Mr Mireku had had his claim rejected by the Employment Tribunal, for less favourable treatment, contrary to the 2000 Regulations. This related to the cancellation of overtime – the Tribunal found that this had been cancelled for reasons that were unconnected to him being part-time. Mr Mireku’s subsequent appeal centred on the Tribunal applying the wrong causation test.
There had until this point been conflict in the authorities re. the causation test. In summary, one previous case had found that part-time status must be the sole reason for less favourable treatment whilst another suggested the status need only be an ‘effective and predominant cause’ of the treatment.
However, an earlier case, post-dating both of the above, analysed the conflicting authorities and found that whilst it may not have been the most preferable option, the court was bound by the ‘sole reason’ test.
Therefore, in the Mireku case, there was no clear reason to depart from these findings. Unless and until a higher court (this case was heard in the Employment Appeal Tribunal, the one it relied upon was heard in the Court of Appeal) chose to address the issues differently, the previous finding re. the test of causation should be followed.

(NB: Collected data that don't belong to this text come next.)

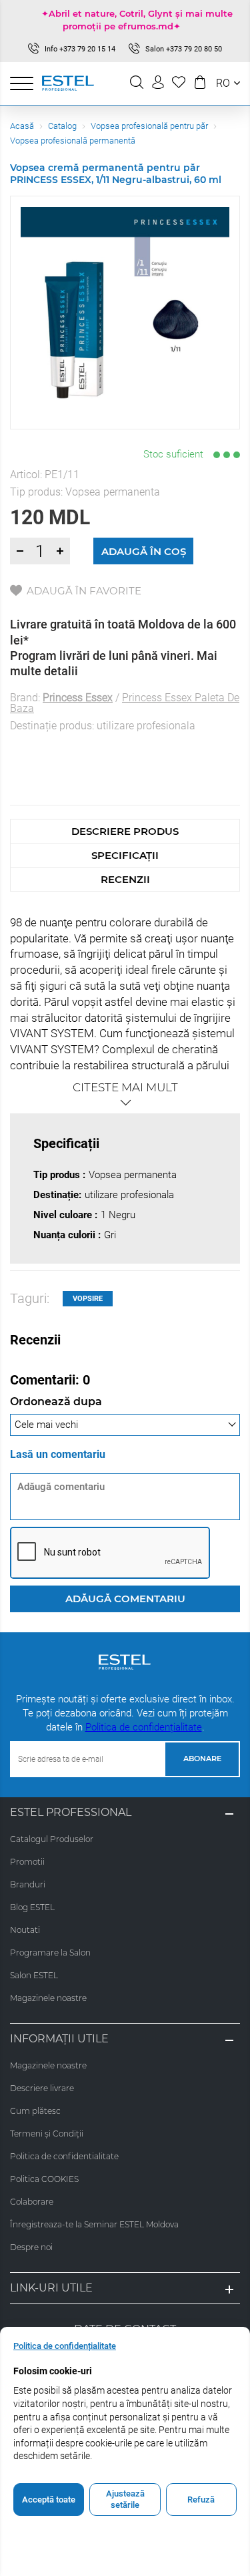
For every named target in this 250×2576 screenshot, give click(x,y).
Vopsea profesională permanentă (72, 141)
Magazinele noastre (48, 1998)
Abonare (202, 1758)
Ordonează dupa (56, 1402)
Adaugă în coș (143, 551)
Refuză (201, 2500)
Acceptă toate (48, 2500)
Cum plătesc (35, 2111)
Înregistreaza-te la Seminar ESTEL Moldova (94, 2224)
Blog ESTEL (32, 1907)
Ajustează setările (125, 2500)
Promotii (27, 1862)
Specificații (125, 855)
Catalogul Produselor (51, 1839)
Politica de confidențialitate (143, 1727)
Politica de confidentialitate (64, 2156)
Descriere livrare (42, 2088)
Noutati (25, 1930)
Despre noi (31, 2247)
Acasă (22, 126)
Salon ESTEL (34, 1975)
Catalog (62, 126)
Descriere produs (125, 831)
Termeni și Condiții (46, 2134)
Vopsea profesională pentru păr (149, 126)
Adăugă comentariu (125, 1598)
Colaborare (31, 2202)
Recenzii (125, 879)
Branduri (27, 1884)
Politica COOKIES (44, 2179)
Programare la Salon (50, 1953)
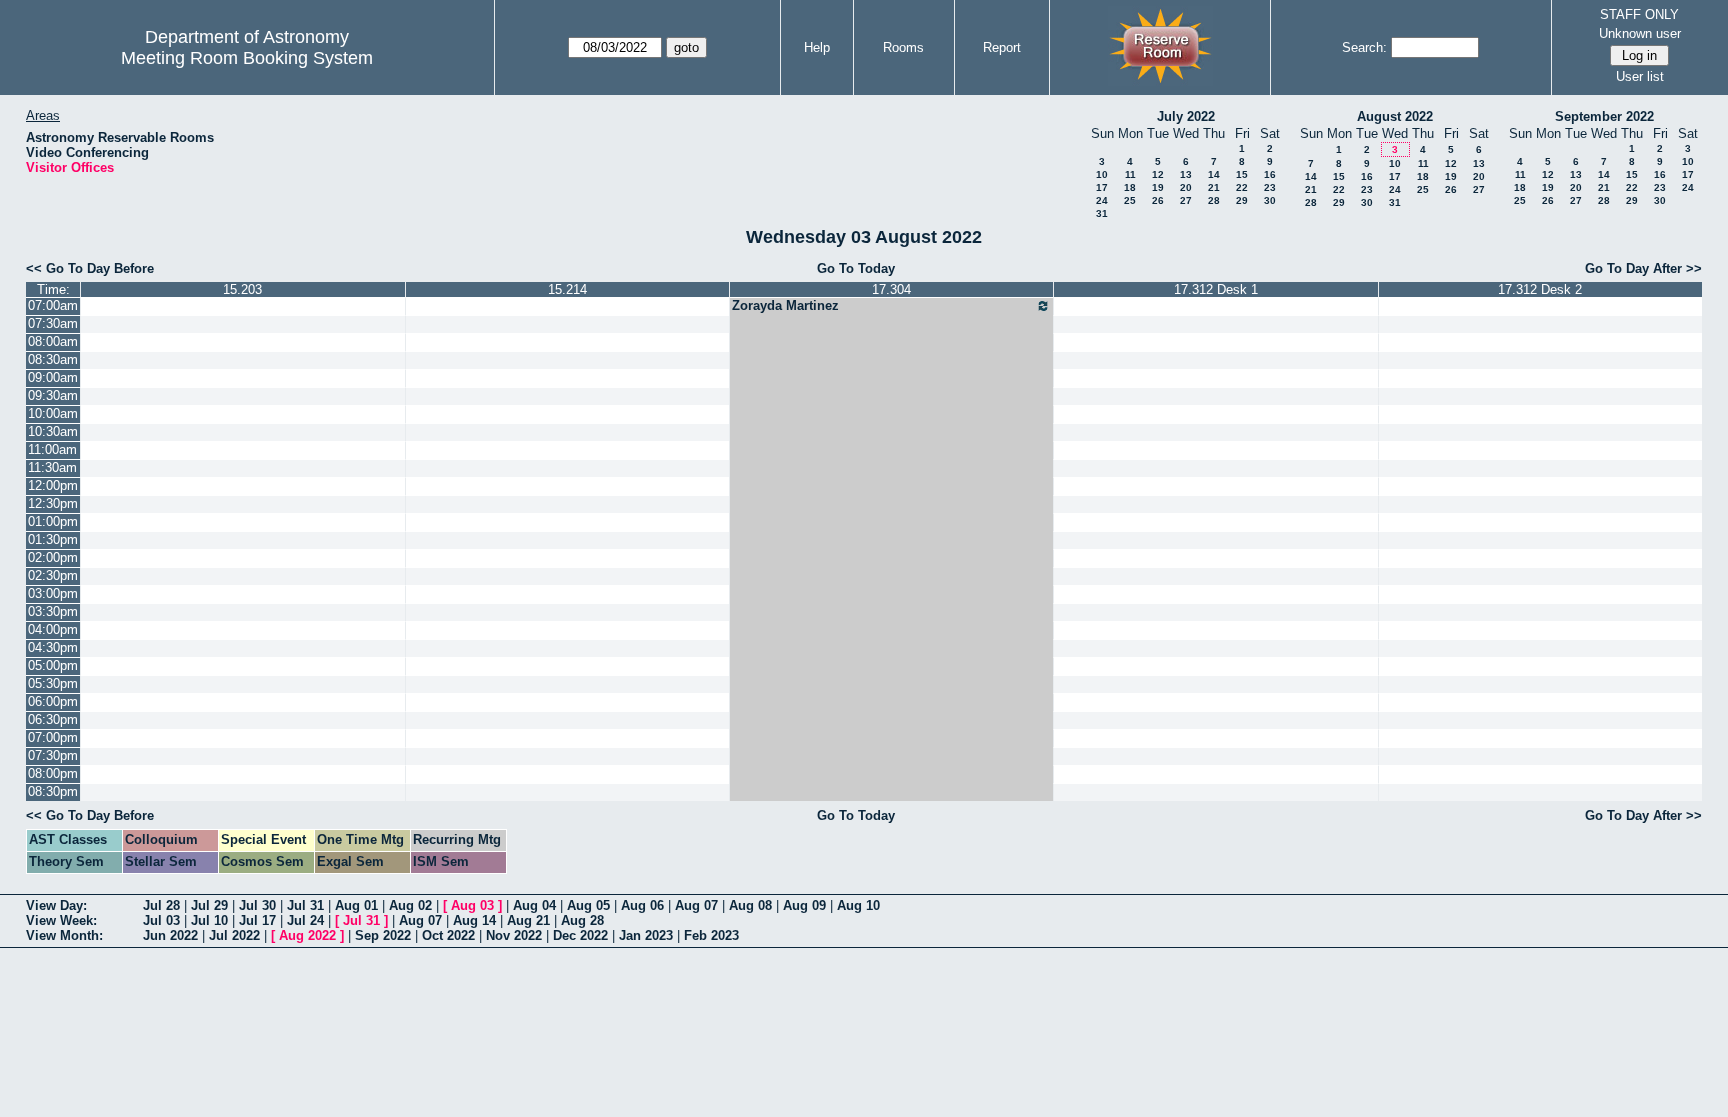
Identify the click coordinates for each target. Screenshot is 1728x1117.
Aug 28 (582, 920)
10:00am (53, 413)
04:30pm (53, 647)
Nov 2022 (514, 935)
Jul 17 (257, 920)
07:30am (53, 323)
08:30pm (53, 791)
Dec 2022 (580, 935)
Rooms (903, 47)
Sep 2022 (383, 935)
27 (1186, 200)
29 (1242, 200)
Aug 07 (696, 905)
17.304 (891, 289)
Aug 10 (858, 905)
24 (1102, 200)
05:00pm (53, 665)
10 (1102, 174)
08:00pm (53, 773)
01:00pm (53, 521)
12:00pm (53, 485)
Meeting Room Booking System (247, 58)
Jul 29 (209, 905)
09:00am (53, 377)
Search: (1364, 47)
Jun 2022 (170, 935)
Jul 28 (161, 905)
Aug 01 (356, 905)
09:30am (53, 395)
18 (1130, 187)
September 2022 (1604, 116)
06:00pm (53, 701)
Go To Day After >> (1643, 268)
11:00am (52, 449)
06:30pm (53, 719)
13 (1186, 174)
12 (1158, 174)
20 (1186, 187)
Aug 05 (588, 905)
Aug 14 (474, 920)
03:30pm (53, 611)
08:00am (53, 341)
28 (1214, 200)
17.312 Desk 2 (1540, 289)
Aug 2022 (307, 935)
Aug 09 (804, 905)
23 (1270, 187)
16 (1270, 174)
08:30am (53, 359)
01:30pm (53, 539)
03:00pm (53, 593)
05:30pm (53, 683)
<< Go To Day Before (90, 268)
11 (1130, 174)
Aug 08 (750, 905)
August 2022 (1395, 116)
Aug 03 (472, 905)
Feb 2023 (711, 935)
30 (1270, 200)
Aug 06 (642, 905)
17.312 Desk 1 (1216, 289)
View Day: (56, 905)
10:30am (53, 431)
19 (1158, 187)
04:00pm (53, 629)
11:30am (52, 467)
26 (1158, 200)
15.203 (242, 289)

As an aside, the EAT found that Mr Mireku’s claim was bound to fail in any events as the comparator that he had relied on were not comparable full-time workers, which is contrary to the 2000 Regulations.
Comment
This case reinforces the importance of considering a claim correctly under the 2000 Regulations. It is unlawful to treat someone less favourably due to their part-time status, when compared to a suitable full-time comparator. These protections apply to several areas such as pay, leave, promotions and redundancy selection to name just a few.
Whilst Mr Mireku would have been unsuccessful in any event due to the specific facts of his case, the EAT have reiterated the test of causation that will be applied. With the part-time status needing to be the ‘sole’ reason for which someone is treated less favourably, this means that a Claimant will need to be able to demonstrate this key element when looking at a suitable comparator.
This case will continue to act as useful guidance unless and until, a more senior court interprets the legislative test differently.
Disclaimer
This article is not intended to constitute legal advice, which should be sought from an appropriately qualified individual.